Yoga is getting more and more popular around the world but not many people know the real meaning behind this ancient practice that goes way beyond physical exercises, postures and breathing.

Many studies argue Yoga is the first science of human civilization, originating long before any written record. A science that studies the human being in all levels (physical, mental, emotional and spiritual) and our relationship with the universe.

From the Sanskrit “Yuj”, Yoga means to unite, to integrate. But, here comes the question:

  • “Unity” of what? And for what?

The main “unity” that Yoga brings is between the body, mind and soul, intending to achieve true self-awareness and then being able to access the supreme universal consciousness.

“SAMATVAM YOGA-UCHYATE”, Bhagavad Gita
Yoga is equanimity of body, mind and spirit

Yoga for the body

The focus of Yoga is far from the physical body, but nowadays these practices are the ones being highlighted. In a world where appearance is what matters most, Yoga classes are often given as simple exercises within fitness studios.

But actually, the famous “Asanas” (or body postures) are only a way to achieve concentration, contemplation and then enter meditative states.

As one of my masters, Master Santhosh Kumar from Yogadarshanam, says, “from the known to the unknown”, explaining that is easier to start the process of self-awareness from where we know better, that is, the physical field, so then we can explore deeper other planes of our being like our mind and emotions, subsequently, delving into the mystical realm of our soul and spirit.

Understanding the Mind

Our body and mind are directly connected, so to move our body consciously helps a lot in understanding and controlling our mental turbulence. 

Knowing how to tame the mind is our biggest challenge as human beings.
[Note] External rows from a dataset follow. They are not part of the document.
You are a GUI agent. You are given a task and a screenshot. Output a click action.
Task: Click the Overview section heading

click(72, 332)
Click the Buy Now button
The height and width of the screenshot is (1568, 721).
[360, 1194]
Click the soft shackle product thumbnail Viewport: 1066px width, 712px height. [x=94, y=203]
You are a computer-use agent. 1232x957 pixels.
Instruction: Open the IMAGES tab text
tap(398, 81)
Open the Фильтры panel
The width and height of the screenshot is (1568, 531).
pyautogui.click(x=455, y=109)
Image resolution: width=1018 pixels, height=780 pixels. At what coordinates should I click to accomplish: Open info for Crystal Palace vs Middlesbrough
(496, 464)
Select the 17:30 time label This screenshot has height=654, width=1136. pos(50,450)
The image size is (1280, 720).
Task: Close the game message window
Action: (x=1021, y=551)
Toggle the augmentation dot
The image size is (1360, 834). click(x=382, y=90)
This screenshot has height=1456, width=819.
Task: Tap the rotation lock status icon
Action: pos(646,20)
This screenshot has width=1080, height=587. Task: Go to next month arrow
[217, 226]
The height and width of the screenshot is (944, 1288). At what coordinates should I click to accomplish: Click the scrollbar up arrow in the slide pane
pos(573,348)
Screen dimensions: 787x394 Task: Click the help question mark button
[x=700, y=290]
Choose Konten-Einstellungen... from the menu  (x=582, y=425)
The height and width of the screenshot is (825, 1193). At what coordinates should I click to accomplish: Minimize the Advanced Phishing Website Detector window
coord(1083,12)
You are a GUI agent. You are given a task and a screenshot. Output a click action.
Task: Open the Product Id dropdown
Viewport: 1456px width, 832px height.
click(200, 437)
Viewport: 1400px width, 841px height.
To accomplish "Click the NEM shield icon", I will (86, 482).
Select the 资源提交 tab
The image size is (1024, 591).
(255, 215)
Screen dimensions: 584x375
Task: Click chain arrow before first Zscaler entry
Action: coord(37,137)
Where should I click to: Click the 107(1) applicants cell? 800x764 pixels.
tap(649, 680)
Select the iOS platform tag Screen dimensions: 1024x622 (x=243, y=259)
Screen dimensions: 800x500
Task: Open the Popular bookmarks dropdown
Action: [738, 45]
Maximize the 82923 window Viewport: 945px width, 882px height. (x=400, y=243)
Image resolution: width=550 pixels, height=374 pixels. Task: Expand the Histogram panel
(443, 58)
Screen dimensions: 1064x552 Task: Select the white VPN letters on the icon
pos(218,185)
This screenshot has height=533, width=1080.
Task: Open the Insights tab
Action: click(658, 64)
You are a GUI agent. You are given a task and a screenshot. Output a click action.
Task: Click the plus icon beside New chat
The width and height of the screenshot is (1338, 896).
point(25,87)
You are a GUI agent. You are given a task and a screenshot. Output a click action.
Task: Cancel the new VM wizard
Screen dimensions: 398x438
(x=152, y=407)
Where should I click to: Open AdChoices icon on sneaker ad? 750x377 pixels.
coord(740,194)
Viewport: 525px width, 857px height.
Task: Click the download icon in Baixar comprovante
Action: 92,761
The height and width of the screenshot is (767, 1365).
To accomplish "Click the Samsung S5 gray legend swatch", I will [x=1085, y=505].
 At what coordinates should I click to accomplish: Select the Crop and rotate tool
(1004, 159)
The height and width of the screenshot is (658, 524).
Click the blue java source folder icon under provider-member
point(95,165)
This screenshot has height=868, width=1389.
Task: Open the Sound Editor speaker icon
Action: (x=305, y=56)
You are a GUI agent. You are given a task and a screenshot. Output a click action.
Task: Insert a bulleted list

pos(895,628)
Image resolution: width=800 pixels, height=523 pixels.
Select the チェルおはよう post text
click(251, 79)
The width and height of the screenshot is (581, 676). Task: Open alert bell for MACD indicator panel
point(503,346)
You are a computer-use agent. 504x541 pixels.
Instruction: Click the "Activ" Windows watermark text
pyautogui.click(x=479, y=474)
It is in the mind that we find the origin of most problems and illnesses, and it is also there the key to any success. 

The main purpose of Yoga practice is to achieve meditation, a state of mental and emotional clarity reached after extreme concentration.

“YOGAH CHITTA-VRITTI-NIRODHAH”, Patanjali Maharsh
Yoga is stilling the fluctuations of the mind 

Breathe!

And how can we still the mind? Breathe!

Inhale, exhale, inhale, exhale… and slowly still the body, quiet the thoughts, calm the mind. A basic practice, which today is becoming increasingly difficult, both due to the constant rush and competition of the modern world and its external influences as well as the quality of the air and the environments in which we breathe.

So along with the practice of Asanas comes the Pranayamas, which are breathing exercises and the control of our vital energy (or Prana).

“Breathing is the bridge between the body and the mind
Master Santhosh Kumar (Yogadarshanam)

Paths of Yoga

According to Indian roots, there are 4 main paths:

  • Karma Yoga [the path of action, service and work]
  • Bhakti Yoga [the path of devotion, love and surrender to the divine]
  • Jnana Yoga [the path of wisdom, knowledge and philosophical analysis]
  • Raja Yoga [the path of psychic control, following the Patanjali Yoga Sutras, also known as the “8 limbs of Yoga” or Ashtanga Yoga]

“YOGAH KARMASU KAUSALAM”, Lord Krishna (Bhagavad Gita)
Yoga is perfectly skilled action or behaviour

In general, it is common to see these 4 lines practised together, as the path of yoga integrates study, action, practice and devotion.

Patanjali’s Ashtanga Yoga defines Yoga in 8 parts: the Yamas (ethical principles and social behaviours); Niyamas (personal conduct); Asana (stable and comfortable body postures); Pranayama (expansion of Prana through breath control); Pratyahara (withdrawal of senses); Dharana (concentration); Dhyana (meditation); and Samadhi (pure ecstasy or enlightenment); These Patanjali principles are the main foundation for the creation of Tantra and Hatha Yoga that appeared a few centuries later.

The Hatha Yoga emerged as a system of asanas and purifications techniques to develop the body’s full potential in the journey for awareness and enlightenment. It is seen as the root of the “Yoga” that has become popular today, giving rise to many other styles that have been created and practised, such as Ashtanga Vinyasa, Iyengar Yoga, Kundalini Yoga, Yin Yoga, Swásthya Yoga, Chakra Yoga, Rocket Yoga, among many others.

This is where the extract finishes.